▶ **Written instruction**
Copy out all of the lines below verbatim, in their original order and with every character unchanged.

========================================

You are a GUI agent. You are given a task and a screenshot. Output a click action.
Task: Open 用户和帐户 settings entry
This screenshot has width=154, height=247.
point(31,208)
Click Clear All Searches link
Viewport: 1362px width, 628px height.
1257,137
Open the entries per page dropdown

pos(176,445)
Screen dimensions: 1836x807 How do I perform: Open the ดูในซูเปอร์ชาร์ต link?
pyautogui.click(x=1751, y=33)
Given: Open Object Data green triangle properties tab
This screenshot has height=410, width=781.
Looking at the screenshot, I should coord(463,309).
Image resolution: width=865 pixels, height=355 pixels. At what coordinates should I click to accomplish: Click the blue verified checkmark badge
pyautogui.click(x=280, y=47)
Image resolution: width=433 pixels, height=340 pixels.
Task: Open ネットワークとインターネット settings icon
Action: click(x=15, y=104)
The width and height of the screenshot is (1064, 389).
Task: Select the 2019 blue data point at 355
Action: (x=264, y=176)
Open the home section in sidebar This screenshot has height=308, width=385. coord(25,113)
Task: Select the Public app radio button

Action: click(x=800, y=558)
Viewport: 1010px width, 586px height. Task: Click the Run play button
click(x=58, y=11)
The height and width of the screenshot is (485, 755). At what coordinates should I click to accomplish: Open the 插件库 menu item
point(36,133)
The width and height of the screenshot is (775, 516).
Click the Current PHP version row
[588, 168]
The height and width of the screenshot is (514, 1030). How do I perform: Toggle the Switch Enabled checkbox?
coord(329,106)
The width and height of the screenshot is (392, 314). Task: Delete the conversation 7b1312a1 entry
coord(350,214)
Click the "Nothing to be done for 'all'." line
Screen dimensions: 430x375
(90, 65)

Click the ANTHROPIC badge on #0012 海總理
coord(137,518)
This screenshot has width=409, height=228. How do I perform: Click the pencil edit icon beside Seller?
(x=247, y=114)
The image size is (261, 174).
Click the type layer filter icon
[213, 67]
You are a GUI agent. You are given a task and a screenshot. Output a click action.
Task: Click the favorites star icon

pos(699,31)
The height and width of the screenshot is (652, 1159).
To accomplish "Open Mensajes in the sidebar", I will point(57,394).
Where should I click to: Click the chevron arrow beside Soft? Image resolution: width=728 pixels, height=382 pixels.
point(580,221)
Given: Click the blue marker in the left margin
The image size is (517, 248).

========================================

▶ **Completed exercise**
You are a GUI agent. You are given a task and a screenshot. Output a click action.
Task: Open 用户和帐户 settings entry
This screenshot has width=154, height=247.
point(31,208)
Click Clear All Searches link
Viewport: 1362px width, 628px height.
1257,137
Open the entries per page dropdown

pos(176,445)
Screen dimensions: 1836x807 How do I perform: Open the ดูในซูเปอร์ชาร์ต link?
pyautogui.click(x=1751, y=33)
Given: Open Object Data green triangle properties tab
This screenshot has height=410, width=781.
Looking at the screenshot, I should coord(463,309).
Image resolution: width=865 pixels, height=355 pixels. At what coordinates should I click to accomplish: Click the blue verified checkmark badge
pyautogui.click(x=280, y=47)
Image resolution: width=433 pixels, height=340 pixels.
Task: Open ネットワークとインターネット settings icon
Action: click(x=15, y=104)
The width and height of the screenshot is (1064, 389).
Task: Select the 2019 blue data point at 355
Action: (x=264, y=176)
Open the home section in sidebar This screenshot has height=308, width=385. coord(25,113)
Task: Select the Public app radio button

Action: click(x=800, y=558)
Viewport: 1010px width, 586px height. Task: Click the Run play button
click(x=58, y=11)
The height and width of the screenshot is (485, 755). At what coordinates should I click to accomplish: Open the 插件库 menu item
point(36,133)
The width and height of the screenshot is (775, 516).
Click the Current PHP version row
[588, 168]
The height and width of the screenshot is (514, 1030). How do I perform: Toggle the Switch Enabled checkbox?
coord(329,106)
The width and height of the screenshot is (392, 314). Task: Delete the conversation 7b1312a1 entry
coord(350,214)
Click the "Nothing to be done for 'all'." line
Screen dimensions: 430x375
(90, 65)

Click the ANTHROPIC badge on #0012 海總理
coord(137,518)
This screenshot has width=409, height=228. How do I perform: Click the pencil edit icon beside Seller?
(x=247, y=114)
The image size is (261, 174).
Click the type layer filter icon
[213, 67]
You are a GUI agent. You are given a task and a screenshot. Output a click action.
Task: Click the favorites star icon

pos(699,31)
The height and width of the screenshot is (652, 1159).
To accomplish "Open Mensajes in the sidebar", I will point(57,394).
Where should I click to: Click the chevron arrow beside Soft? Image resolution: width=728 pixels, height=382 pixels.
point(580,221)
Given: Click the blue marker in the left margin
The image size is (517, 248).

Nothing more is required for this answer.